• _ПРИВЕДЁННЫЙ ТЕКСТ_:
===============

Я помчался к Элизабет (благо это было рядом). Она встретила меня громкими возгласами.
– Я выбежала вслед за вами, но вы успели уже отьехать. Вы же взяли необожженную копию (оказывается этот алебастр требовал обжига в печи), которую я только что отформовала. Необожженная скульптура Сфинкса могла расколоться или треснуть.
– Она не лопнула, она не треснула, – как поется в песне, – она просто рассыпалась.
Насчет песни Элизабет не поняла, но вручила мне нового Тутанхамона, не взяв ни цента и принеся свои извинения. Теперь я стал обладателем целой коллекции гипсовых изваяний: двух капителей, ионической и коринфской, головы Буцифала (или Инцитата), погрудного портрета Тутанхамона и бюста Венеры Милосской. Именно бюста, я не ошибся. Я купил его на ярмарке в Нью Джерси у китайцев. Они не только обрубили ей руки в соответствии с оригиналом, но отсекли и половину туловища, установив оставшуюся половину на пьедестальчик в стиле барокко. Китайцы на этой ярмарке торговали гипсовыми бюстами Венеры Милосской и Апполона Бельведерского. Венере еще повезло – ей не изменили пол. А вот с Апполоном было хуже. Очевидно имея фотографии или образцы его головы с довольно пышной прической, они приняли его за даму и нарастили ему грудь до размеров, принятых в Голливуде 30 х годов. Покупателей этих гермафрадитов такой подход, как я понял, не смущал, так как это были хозяева ювелирных магазинов, использовавшие этих псевдоапполонов для демонстрации necklaces (ожерелий) и earrings (серег) в витринах магазинов. Их больше смущало отсутствие рук у Венеры, так как не на чем было демонстрировать браслеты. Руки (не могу утверждать, что они принадлежали Венере Милосской) продавались отдельно.

===============

(Записи из набора данных)
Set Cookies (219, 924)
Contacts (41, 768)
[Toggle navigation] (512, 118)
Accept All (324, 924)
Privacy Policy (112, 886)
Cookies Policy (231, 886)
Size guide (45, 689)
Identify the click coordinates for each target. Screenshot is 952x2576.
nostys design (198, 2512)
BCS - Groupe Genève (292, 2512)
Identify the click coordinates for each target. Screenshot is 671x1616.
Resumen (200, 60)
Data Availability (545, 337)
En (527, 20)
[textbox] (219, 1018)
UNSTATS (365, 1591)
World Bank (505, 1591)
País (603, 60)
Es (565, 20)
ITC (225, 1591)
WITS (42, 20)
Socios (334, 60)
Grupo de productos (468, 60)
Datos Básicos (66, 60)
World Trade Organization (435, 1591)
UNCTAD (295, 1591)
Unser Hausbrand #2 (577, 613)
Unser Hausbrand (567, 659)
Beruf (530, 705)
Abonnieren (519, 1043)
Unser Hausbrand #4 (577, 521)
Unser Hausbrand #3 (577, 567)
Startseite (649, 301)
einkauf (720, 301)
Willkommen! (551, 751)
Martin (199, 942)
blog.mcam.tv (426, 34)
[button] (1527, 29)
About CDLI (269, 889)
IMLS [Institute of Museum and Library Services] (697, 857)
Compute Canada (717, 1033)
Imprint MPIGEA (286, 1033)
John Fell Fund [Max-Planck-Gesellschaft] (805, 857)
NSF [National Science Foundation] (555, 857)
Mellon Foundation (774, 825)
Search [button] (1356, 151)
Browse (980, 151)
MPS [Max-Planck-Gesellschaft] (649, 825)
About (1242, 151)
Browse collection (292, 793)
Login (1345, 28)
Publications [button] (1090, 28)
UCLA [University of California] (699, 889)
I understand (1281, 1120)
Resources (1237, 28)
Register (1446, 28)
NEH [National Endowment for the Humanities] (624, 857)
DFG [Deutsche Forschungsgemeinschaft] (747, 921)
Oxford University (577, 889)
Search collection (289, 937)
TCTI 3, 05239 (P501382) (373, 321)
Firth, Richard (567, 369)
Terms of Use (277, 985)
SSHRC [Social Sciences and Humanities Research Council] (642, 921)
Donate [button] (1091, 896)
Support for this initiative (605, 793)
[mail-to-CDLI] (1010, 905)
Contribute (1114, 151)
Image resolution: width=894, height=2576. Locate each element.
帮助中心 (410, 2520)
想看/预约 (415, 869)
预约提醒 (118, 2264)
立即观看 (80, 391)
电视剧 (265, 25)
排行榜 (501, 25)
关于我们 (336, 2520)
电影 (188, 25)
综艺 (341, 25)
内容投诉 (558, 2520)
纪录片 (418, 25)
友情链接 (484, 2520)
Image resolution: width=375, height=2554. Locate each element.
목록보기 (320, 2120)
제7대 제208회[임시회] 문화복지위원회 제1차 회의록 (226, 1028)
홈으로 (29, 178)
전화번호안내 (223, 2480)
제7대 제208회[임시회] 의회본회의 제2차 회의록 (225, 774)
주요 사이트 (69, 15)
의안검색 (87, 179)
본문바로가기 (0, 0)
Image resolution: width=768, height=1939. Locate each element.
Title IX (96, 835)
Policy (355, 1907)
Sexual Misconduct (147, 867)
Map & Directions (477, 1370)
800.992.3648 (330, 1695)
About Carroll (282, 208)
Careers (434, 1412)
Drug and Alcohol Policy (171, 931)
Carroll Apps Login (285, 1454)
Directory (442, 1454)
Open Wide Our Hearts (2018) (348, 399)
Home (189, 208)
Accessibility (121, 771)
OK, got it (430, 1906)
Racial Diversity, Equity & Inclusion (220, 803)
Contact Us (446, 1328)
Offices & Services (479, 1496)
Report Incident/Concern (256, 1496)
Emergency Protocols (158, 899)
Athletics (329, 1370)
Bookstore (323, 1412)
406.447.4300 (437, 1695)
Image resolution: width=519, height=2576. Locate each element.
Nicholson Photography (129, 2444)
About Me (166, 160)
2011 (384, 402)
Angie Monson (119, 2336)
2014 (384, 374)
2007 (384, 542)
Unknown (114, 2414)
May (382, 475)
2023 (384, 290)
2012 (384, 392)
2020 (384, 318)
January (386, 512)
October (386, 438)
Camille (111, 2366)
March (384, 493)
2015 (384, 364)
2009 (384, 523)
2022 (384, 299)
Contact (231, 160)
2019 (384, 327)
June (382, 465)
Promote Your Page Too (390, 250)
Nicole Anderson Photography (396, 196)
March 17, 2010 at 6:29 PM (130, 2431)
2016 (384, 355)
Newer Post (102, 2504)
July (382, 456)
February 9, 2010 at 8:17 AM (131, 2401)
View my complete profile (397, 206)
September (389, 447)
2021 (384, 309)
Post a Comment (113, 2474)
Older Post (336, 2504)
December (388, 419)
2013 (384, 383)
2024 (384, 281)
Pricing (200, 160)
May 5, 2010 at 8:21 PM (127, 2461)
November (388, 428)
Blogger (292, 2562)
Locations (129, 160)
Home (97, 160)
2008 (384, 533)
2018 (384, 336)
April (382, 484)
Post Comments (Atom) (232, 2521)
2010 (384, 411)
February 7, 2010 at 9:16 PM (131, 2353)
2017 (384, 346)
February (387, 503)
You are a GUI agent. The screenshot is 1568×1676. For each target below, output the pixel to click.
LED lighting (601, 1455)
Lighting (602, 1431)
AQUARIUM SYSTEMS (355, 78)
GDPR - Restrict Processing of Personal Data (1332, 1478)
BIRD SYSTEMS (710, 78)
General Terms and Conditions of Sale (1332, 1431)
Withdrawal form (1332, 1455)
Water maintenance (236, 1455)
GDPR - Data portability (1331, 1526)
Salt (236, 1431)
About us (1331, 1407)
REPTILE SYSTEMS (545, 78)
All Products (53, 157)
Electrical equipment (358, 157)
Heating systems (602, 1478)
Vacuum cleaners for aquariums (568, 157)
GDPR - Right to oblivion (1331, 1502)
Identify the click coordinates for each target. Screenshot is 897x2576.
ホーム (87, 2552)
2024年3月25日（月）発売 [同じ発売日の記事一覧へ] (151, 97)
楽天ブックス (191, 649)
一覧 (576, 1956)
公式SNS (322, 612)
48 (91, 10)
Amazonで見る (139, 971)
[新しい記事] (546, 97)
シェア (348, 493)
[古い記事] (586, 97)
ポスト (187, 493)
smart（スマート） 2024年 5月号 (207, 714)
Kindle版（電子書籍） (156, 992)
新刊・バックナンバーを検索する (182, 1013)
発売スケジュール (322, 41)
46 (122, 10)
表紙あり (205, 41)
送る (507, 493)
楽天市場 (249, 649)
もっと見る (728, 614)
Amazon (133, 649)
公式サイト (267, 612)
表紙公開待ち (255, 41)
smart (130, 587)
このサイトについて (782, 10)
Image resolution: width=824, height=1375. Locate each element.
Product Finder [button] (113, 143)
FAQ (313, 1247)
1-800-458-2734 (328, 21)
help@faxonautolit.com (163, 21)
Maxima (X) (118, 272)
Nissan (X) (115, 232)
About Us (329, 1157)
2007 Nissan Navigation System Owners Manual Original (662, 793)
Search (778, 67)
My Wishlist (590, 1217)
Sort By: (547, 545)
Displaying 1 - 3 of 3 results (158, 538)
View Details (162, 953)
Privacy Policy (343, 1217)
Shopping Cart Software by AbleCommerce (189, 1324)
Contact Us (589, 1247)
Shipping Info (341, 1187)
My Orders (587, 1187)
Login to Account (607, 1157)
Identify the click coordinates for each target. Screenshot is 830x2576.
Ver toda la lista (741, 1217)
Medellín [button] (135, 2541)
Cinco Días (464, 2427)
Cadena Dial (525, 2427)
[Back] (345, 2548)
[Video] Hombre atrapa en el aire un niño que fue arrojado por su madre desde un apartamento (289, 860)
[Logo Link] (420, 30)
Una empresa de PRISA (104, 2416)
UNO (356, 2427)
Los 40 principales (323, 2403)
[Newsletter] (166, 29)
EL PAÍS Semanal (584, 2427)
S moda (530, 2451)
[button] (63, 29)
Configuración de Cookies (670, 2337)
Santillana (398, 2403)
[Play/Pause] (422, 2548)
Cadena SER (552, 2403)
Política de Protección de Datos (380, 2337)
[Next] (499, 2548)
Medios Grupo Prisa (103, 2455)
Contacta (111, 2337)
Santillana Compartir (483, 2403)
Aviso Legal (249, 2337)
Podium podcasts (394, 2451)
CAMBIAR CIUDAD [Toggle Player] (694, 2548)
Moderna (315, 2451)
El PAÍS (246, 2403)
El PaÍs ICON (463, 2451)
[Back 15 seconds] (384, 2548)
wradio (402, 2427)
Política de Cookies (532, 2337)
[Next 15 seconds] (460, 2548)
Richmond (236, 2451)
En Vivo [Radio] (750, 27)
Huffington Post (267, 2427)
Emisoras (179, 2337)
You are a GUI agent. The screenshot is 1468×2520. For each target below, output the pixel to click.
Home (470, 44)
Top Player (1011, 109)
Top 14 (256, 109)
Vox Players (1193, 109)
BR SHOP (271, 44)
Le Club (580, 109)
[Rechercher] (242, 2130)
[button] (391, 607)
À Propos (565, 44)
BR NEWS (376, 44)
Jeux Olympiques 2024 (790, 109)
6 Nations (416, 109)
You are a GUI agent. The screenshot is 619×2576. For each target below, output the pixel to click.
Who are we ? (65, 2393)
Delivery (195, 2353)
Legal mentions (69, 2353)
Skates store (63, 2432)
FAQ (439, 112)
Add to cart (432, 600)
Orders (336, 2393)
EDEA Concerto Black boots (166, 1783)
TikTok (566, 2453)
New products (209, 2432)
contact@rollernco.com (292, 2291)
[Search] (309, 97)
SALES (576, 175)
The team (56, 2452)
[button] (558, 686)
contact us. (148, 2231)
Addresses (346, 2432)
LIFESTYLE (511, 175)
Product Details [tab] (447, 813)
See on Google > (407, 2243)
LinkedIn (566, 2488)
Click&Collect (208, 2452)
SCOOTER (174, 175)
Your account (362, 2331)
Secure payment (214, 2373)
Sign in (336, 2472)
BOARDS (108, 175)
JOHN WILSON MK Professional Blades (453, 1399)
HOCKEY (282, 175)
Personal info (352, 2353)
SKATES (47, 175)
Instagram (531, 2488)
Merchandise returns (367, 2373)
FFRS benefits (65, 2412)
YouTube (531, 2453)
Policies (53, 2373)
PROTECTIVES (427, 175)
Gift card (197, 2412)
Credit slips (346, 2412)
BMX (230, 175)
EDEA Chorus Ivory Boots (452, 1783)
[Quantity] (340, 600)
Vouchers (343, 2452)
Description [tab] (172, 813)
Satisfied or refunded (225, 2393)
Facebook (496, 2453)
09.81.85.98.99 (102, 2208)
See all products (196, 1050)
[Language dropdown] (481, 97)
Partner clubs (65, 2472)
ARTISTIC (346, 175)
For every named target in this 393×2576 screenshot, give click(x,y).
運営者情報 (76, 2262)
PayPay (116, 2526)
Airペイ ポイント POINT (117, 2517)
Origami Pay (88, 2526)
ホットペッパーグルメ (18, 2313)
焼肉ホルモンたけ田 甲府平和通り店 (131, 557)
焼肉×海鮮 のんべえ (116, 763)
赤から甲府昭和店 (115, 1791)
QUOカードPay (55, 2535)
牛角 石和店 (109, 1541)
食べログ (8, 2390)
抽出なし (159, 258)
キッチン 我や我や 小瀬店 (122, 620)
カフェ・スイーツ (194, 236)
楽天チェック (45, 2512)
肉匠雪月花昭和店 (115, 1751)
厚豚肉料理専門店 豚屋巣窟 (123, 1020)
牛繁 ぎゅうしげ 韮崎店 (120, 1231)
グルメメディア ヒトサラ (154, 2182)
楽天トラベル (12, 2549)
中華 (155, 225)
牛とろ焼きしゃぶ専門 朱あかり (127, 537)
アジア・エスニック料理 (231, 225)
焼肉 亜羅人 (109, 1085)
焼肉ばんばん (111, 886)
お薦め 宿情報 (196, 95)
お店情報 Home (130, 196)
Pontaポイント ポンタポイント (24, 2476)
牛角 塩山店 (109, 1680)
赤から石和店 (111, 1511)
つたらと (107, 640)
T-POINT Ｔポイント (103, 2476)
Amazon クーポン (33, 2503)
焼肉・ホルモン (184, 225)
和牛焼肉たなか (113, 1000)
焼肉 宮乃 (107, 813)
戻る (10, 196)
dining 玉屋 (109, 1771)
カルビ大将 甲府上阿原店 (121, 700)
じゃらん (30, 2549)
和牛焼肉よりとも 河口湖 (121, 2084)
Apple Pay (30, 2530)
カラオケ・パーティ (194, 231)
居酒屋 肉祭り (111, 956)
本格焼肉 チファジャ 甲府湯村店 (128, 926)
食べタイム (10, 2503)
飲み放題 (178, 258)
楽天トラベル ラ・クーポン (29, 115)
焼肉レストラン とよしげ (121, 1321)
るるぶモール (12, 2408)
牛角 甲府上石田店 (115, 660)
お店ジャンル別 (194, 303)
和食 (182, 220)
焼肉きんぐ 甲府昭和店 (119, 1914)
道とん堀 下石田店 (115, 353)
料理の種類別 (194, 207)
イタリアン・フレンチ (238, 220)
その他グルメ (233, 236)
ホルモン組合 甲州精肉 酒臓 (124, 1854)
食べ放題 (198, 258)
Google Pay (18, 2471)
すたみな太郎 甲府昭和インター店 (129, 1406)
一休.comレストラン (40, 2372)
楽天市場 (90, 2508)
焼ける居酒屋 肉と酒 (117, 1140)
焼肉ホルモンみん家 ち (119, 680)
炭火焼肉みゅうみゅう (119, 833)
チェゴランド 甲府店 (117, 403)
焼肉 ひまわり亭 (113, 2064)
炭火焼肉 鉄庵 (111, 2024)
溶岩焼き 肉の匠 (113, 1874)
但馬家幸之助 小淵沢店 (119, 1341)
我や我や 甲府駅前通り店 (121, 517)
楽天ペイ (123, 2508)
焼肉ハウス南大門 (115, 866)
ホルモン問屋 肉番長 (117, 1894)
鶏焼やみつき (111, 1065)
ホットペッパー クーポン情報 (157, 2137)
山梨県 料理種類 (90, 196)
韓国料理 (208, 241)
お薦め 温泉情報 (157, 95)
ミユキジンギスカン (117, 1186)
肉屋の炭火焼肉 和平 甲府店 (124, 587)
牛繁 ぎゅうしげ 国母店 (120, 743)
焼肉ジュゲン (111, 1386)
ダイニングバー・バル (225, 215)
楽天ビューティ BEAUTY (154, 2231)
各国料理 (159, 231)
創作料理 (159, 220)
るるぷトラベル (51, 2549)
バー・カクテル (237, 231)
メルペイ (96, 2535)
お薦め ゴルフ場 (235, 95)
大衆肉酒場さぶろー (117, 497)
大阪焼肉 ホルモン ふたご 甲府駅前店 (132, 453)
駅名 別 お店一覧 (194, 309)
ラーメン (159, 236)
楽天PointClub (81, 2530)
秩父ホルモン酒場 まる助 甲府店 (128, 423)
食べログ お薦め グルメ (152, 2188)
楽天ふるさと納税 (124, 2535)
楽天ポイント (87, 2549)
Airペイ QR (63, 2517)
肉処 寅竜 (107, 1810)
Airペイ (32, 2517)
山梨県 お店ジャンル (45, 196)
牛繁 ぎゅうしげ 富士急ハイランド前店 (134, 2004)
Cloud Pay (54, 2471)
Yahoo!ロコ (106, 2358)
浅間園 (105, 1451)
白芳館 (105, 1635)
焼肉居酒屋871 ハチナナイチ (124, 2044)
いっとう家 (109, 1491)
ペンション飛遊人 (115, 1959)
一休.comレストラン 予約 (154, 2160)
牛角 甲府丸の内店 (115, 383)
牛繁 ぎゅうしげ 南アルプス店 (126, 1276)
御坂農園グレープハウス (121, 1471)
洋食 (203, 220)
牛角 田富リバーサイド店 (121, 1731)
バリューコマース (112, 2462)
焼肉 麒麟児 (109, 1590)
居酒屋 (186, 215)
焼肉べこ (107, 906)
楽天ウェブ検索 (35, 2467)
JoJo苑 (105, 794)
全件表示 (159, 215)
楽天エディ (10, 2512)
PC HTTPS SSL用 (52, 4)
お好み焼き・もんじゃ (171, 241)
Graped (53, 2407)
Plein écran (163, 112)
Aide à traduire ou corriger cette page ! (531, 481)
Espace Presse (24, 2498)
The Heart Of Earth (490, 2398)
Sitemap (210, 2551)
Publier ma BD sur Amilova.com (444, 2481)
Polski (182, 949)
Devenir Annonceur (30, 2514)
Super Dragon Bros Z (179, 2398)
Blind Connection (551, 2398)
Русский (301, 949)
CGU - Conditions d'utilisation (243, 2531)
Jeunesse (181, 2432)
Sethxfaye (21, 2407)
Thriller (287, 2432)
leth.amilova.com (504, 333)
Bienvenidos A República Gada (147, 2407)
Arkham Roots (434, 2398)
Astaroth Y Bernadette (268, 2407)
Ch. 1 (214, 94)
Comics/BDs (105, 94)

===============

• _ЗАДАНИЕ_:
Продолжите отрывок о коллекции гипсовых изваяний, начав сразу после его последнего предложения. Записи здесь никакой роли не играют.

• _РЕЗУЛЬТАТ ВЫПОЛНЕНИЯ_:
Глядя на все эти гипсы, я вспоминал свое первое знакомство с ними, когда я начал заниматься рисунком в студии. Как давно это было – полвека назад. Студия эта принадлежала Союзу архитекторов, а может быть Академии архитектуры, и размещалась на Большой Житомирской в просторном светлом помещении, в котором стояли мольберты и классические гипсы. Нарисовав более менее успешно гипсовые завитки, окантовый лист и картуши, я приступил к основному – к рисованию голов. Уже тогда я понял огромное преимущество лысых над волосатыми. Как приятно и легко было рисовать лысого Сократа, и какая мука была бороться с многочисленными кудрями Зевса, с его дикой прической и бородой, не знавших умелых рук приличного парикмахера.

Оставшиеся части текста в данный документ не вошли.